Patients and methods
Fifty-five patients diagnosed with EE (≥ 15 eosinophils/high power field) who were treated at our hospital and shown to evaluate a PPI response were enrolled. Endoscopic findings at baseline and clinical parameters were retrospectively reviewed. Furthermore, the clinicopathological features of patients with ABS, as well as the relationship between its presence and PPI response were evaluated.
Results
Fifty-five patients (47 males, 8 females) with EE (17 with EoE, 38 with PPI-REE) were evaluated, of whom 50 (90.9 %) had linear furrows, the most frequently found feature, while ABS was found in 9 (16.4 %). Inter-observer agreement was substantial for ABS (κ 0.77).

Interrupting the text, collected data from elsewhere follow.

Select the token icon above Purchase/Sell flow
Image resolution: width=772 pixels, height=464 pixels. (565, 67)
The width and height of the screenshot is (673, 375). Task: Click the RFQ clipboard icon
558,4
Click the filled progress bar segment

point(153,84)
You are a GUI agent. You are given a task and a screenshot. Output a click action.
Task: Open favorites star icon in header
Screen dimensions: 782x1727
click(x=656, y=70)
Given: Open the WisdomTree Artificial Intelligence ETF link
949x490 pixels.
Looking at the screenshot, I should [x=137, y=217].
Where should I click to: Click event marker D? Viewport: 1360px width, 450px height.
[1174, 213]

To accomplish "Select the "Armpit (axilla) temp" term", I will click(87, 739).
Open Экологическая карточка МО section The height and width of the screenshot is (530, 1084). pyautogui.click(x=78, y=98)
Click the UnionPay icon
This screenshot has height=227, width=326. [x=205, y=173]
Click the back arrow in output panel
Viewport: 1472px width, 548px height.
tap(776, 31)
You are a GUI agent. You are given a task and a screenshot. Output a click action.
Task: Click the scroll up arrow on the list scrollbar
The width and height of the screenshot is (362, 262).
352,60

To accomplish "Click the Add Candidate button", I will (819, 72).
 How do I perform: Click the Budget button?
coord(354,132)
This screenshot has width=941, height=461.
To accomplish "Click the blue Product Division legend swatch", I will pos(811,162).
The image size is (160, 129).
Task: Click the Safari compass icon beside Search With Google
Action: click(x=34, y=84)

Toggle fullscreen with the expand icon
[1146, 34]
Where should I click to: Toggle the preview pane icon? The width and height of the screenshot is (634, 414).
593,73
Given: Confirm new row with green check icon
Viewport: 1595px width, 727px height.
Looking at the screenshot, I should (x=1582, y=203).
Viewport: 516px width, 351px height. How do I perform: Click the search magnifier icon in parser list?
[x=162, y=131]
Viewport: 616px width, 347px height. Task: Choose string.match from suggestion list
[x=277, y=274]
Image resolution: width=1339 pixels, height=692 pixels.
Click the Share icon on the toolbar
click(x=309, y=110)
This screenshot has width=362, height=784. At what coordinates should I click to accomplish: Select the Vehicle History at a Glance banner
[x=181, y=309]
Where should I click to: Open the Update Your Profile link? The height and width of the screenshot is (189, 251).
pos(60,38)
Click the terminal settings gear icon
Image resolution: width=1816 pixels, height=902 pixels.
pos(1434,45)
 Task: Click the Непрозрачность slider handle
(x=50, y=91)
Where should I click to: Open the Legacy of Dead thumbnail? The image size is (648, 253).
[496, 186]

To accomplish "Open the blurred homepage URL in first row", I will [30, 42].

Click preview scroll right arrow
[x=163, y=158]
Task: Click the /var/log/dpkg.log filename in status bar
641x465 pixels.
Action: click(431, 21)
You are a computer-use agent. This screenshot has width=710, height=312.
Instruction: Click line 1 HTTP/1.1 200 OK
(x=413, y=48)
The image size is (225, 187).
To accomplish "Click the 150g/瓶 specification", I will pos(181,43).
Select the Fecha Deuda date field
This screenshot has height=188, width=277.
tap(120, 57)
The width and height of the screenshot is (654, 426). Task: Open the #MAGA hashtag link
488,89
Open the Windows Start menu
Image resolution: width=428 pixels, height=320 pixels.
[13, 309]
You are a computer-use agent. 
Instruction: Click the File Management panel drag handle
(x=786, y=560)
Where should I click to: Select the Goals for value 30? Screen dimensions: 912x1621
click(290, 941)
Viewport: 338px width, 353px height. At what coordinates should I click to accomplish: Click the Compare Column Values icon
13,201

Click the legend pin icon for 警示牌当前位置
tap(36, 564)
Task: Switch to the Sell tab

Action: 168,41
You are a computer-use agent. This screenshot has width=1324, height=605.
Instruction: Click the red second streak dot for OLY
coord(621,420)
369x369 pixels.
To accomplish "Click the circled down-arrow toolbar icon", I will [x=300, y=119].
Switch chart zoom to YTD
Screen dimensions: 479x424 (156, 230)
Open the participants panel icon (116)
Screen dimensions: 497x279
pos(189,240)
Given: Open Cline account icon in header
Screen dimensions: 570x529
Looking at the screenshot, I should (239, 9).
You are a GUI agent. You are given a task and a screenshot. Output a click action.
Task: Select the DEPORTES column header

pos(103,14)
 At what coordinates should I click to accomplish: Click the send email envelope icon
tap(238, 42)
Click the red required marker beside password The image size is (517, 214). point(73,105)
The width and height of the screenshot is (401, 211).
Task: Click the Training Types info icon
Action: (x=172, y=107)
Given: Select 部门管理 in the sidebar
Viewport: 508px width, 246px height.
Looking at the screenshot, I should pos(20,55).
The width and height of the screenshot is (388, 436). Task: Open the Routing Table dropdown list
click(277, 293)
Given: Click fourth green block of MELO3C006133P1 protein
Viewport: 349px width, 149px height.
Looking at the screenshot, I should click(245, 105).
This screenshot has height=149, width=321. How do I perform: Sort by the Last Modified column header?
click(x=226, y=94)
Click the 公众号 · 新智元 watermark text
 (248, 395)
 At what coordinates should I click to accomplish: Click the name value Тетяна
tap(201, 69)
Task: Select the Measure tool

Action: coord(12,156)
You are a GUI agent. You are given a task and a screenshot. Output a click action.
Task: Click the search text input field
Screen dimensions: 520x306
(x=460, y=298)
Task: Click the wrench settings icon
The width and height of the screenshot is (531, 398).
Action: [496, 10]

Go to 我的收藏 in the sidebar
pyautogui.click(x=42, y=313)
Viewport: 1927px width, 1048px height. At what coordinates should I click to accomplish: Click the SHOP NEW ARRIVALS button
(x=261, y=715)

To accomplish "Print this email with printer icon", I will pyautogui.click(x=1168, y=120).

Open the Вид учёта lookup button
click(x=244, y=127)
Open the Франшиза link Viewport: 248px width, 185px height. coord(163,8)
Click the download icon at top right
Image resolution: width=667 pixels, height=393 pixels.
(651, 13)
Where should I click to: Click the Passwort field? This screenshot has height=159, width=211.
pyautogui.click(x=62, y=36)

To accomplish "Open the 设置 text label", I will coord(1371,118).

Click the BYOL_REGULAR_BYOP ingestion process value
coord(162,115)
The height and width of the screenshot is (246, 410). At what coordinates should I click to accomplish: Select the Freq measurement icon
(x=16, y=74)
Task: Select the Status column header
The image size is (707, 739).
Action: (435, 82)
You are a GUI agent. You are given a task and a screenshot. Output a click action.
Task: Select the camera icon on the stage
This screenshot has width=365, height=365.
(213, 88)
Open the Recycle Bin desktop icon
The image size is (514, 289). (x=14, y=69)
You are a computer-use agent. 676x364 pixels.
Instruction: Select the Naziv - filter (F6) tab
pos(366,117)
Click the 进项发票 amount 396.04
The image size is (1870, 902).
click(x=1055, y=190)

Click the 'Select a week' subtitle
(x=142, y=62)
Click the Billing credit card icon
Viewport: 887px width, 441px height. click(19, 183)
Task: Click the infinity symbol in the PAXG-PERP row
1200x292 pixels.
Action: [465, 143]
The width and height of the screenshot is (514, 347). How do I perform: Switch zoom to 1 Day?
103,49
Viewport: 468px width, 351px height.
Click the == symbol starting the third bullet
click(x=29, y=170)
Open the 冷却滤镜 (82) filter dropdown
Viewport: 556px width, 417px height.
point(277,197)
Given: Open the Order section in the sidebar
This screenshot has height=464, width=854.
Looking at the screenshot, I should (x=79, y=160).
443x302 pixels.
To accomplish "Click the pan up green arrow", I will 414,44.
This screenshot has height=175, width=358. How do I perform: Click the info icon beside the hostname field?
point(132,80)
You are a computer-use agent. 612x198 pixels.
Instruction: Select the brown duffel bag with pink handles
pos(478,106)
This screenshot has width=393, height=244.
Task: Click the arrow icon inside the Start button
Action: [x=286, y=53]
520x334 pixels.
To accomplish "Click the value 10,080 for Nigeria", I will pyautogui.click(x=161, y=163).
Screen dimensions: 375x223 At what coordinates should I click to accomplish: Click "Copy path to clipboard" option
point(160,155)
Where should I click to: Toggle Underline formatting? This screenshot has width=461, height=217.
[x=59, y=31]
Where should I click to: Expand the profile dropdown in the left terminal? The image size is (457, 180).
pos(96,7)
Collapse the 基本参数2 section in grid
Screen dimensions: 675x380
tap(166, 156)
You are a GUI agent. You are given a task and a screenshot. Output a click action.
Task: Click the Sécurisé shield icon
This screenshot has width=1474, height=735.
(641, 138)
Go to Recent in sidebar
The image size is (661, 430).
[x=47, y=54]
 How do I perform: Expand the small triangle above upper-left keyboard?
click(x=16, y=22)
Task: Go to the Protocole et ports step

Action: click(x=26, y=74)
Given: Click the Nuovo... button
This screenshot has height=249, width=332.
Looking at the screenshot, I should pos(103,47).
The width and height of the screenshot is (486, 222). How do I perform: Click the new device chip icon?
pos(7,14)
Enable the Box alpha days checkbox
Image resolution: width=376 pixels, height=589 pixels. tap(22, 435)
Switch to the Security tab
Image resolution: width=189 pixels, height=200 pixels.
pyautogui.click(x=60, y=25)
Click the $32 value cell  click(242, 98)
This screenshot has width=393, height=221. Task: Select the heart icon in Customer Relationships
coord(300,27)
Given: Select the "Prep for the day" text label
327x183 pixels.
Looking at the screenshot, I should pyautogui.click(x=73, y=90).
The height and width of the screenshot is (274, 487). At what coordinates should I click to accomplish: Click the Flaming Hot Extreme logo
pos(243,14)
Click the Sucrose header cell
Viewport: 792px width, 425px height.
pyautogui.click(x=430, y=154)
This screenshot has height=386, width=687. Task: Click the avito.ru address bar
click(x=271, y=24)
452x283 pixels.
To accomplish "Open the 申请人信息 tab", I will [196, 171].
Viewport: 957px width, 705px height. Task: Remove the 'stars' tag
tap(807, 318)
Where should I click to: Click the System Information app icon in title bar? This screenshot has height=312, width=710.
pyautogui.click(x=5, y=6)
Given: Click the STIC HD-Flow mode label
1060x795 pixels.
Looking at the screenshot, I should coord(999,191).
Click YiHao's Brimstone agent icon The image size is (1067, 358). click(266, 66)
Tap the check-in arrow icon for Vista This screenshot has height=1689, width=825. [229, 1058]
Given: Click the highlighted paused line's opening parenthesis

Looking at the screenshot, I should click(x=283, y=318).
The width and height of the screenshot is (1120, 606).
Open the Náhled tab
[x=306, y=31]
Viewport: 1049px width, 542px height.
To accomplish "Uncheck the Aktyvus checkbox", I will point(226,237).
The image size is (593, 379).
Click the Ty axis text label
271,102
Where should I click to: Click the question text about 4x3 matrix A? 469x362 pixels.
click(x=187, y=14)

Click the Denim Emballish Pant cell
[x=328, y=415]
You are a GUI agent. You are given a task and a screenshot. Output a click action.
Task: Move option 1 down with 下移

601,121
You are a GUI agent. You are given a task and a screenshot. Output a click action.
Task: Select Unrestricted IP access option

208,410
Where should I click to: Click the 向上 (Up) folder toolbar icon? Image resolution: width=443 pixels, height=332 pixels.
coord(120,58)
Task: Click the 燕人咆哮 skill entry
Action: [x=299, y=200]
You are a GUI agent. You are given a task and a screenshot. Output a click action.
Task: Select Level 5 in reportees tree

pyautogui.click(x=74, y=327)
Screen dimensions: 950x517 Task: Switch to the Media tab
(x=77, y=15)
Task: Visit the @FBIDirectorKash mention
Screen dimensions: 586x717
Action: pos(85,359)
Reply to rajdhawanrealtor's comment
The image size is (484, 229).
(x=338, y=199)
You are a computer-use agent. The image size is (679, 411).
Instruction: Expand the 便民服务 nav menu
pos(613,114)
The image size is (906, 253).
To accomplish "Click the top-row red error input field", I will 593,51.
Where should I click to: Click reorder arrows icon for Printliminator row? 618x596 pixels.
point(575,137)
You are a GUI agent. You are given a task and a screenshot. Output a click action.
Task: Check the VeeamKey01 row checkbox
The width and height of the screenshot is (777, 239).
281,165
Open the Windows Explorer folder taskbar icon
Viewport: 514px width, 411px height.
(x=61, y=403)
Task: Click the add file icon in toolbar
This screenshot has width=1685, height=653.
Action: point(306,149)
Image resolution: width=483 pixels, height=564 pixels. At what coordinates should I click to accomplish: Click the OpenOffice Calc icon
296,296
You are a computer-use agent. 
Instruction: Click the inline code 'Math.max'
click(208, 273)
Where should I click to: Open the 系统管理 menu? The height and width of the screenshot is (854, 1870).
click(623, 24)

Interestingly, all patients with ABS had PPI-REE. Our findings revealed that the presence of ABS was closely associated with reflux esophagitis (RE) in patients with PPI-REE.
Conclusions
Although ABS was less frequent than typical endoscopic findings such as linear furrows in EE, this novel finding was closely associated with PPI-REE accompanied with RE. The clinical implications of ABS in patients with EE should be investigated further.